§ Your task:
Only the lines from the first line of the records through the line containing "Select the 累计登录 tab" belong in the answer. Copy them exactly.

§ Records for this exercise:

::::

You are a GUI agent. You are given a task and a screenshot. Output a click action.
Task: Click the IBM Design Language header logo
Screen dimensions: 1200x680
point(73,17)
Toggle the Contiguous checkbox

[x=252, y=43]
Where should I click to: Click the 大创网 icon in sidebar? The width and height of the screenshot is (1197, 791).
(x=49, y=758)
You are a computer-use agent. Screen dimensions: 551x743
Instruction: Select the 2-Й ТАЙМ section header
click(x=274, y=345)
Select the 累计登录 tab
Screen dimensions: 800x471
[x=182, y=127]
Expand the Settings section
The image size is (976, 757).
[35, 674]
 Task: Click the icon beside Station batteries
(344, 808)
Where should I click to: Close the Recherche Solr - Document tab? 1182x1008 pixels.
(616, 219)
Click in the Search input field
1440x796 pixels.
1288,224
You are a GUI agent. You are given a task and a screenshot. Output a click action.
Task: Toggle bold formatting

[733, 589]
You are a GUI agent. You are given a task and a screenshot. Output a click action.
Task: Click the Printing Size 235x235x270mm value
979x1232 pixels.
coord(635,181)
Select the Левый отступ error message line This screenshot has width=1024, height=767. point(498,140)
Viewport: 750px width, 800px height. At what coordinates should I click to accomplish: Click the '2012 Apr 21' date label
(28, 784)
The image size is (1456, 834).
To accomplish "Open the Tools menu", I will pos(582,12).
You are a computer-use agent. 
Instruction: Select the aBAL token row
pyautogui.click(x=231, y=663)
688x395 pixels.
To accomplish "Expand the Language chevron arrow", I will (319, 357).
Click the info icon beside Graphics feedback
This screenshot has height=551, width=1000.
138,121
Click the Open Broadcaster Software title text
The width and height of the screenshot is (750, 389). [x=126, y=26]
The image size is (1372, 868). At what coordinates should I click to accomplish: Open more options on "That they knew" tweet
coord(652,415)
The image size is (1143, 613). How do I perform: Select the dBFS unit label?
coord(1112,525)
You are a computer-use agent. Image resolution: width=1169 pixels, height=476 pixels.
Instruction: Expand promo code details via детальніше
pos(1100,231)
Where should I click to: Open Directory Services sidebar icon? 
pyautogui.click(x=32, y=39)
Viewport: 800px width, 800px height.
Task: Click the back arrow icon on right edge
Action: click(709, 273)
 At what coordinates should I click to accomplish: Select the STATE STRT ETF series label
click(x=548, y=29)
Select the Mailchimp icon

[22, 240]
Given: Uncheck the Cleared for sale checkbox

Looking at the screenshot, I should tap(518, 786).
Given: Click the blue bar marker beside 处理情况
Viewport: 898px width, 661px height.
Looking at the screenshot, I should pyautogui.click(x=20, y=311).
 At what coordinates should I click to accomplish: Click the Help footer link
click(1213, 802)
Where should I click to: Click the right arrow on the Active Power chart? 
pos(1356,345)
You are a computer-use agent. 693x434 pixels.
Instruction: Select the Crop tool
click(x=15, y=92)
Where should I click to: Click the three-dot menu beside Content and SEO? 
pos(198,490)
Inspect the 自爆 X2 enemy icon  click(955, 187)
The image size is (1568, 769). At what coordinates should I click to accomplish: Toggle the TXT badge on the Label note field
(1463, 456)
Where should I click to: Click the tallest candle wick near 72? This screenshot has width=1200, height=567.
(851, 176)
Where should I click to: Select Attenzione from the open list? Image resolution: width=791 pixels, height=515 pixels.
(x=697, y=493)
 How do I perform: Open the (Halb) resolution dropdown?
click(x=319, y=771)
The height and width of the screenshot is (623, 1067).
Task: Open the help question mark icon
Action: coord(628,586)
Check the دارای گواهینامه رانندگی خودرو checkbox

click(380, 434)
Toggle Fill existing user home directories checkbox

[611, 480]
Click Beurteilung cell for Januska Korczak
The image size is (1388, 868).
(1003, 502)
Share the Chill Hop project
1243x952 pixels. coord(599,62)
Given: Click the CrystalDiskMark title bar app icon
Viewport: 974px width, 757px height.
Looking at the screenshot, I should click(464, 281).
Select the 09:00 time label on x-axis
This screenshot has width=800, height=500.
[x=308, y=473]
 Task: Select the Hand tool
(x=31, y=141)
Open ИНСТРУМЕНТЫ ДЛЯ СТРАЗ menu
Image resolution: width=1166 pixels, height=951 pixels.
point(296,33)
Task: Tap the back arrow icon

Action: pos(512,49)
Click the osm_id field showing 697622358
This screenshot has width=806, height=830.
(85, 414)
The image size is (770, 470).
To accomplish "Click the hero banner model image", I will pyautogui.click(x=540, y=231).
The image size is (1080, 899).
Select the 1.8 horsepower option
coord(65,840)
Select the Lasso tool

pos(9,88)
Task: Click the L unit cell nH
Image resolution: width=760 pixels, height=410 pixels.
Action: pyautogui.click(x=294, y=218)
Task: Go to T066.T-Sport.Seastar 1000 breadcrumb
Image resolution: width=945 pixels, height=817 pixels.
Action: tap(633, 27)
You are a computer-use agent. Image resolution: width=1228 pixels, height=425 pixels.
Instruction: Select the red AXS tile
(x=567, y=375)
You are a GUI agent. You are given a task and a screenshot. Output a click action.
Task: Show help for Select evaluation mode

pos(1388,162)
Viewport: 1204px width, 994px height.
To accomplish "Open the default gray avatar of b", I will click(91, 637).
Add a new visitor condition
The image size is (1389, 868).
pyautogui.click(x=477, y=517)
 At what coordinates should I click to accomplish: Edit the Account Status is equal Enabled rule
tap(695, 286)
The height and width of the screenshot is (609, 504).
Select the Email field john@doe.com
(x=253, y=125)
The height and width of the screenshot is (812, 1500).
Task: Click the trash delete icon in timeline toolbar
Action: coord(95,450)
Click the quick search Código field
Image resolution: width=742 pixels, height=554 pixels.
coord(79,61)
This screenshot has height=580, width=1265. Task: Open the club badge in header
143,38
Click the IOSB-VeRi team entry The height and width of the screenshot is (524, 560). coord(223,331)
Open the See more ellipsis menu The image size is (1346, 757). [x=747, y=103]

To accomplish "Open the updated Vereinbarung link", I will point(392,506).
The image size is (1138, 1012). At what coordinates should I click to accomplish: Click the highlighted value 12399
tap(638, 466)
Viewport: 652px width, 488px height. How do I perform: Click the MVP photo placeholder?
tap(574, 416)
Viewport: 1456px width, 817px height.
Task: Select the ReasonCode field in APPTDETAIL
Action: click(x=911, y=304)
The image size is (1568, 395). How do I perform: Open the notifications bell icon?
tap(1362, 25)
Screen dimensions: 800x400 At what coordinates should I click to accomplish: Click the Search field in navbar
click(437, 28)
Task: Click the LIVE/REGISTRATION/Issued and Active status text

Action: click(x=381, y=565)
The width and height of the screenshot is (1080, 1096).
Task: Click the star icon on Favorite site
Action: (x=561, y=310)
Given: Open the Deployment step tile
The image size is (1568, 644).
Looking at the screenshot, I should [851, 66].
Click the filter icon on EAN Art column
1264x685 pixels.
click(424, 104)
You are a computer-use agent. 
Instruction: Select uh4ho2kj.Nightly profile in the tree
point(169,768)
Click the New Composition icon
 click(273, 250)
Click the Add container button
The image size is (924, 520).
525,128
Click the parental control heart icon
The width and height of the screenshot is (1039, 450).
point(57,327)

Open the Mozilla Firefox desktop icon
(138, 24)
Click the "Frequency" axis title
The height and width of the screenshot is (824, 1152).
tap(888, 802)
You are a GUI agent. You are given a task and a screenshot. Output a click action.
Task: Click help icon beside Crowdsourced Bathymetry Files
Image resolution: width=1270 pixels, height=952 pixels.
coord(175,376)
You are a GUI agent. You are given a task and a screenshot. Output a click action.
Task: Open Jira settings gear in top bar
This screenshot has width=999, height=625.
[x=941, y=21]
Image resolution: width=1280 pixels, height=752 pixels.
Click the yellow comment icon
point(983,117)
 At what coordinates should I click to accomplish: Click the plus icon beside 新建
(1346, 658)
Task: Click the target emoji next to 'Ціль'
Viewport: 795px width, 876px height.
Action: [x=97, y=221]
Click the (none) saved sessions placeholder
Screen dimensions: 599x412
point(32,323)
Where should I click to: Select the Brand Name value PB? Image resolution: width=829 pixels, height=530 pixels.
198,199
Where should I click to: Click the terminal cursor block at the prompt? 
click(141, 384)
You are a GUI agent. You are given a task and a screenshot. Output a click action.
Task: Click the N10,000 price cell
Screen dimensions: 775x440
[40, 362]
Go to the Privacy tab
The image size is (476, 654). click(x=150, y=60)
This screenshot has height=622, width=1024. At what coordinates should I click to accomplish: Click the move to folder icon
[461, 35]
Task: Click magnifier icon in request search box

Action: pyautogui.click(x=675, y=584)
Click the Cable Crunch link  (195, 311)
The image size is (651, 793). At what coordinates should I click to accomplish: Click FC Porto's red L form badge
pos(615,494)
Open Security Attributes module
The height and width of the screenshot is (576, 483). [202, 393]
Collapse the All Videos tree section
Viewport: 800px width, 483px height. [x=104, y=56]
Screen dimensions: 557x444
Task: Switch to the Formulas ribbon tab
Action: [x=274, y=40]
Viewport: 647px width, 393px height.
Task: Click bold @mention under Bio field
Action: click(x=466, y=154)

::::

§ Solved exercise:
You are a GUI agent. You are given a task and a screenshot. Output a click action.
Task: Click the IBM Design Language header logo
Screen dimensions: 1200x680
point(73,17)
Toggle the Contiguous checkbox

[x=252, y=43]
Where should I click to: Click the 大创网 icon in sidebar? The width and height of the screenshot is (1197, 791).
(x=49, y=758)
You are a computer-use agent. Screen dimensions: 551x743
Instruction: Select the 2-Й ТАЙМ section header
click(x=274, y=345)
Select the 累计登录 tab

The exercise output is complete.